Kartini Tidak Bangga dengan Gelar Kebangsawannya
Kartini di beri gelar Raden Ayu oleh Ayahnya di masa kecilnya pun kerap di panggil sebagai Raden Ayu Kartini, namun sebenarnya dirinya tidak suka dengan panggilan Raden Ayu ini.
Kartini memperhatikan di sekitarnya sudah banyak perempuan yang di panggil Raden Ayu seperti dirinya, lalu ia berusaha mempelajari makna dibalik panggilan tersebut, hingga suatu hari ia tahu bahwa status kebangsawanannya dengan panggilan Raden Ayu tidak ada yang bisa dibanggakan, sehingga ia lebih senang dengan panggilan “Kartini” saja.

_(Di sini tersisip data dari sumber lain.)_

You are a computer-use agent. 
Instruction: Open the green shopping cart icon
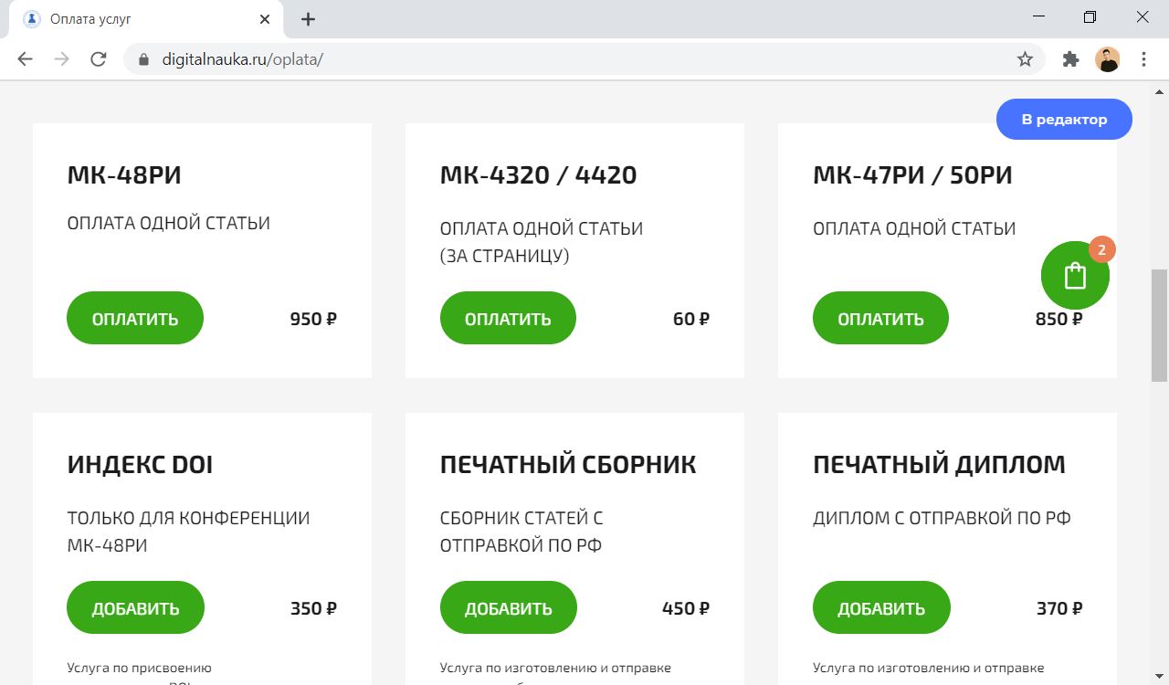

Kartini Memiliki Darah Bangsawan dan Ulama
Kartini terlahir pada 21 April 1879 di Jepara, Ayah Kartini berdarah bangsawan yang bernama Adipati Ario Sosroningrat yang saat itu menjabat sebagai Bupati Jepara yang memiliki garis keturunan dari Sultan Hamengkubuwono VI.
Sedangkan ibunya yang bernama M.A Ngasirah yang merupakan anak dari ulama ternama di Jepara yakni Nyai Haji Siti Aminah dan Kyai Haji Madirono yang merupakan guru ngaji di daerah Teklukawur, Jepara, hal ini menurut catatan sejarah pemerintahan D.I Yogyakarta.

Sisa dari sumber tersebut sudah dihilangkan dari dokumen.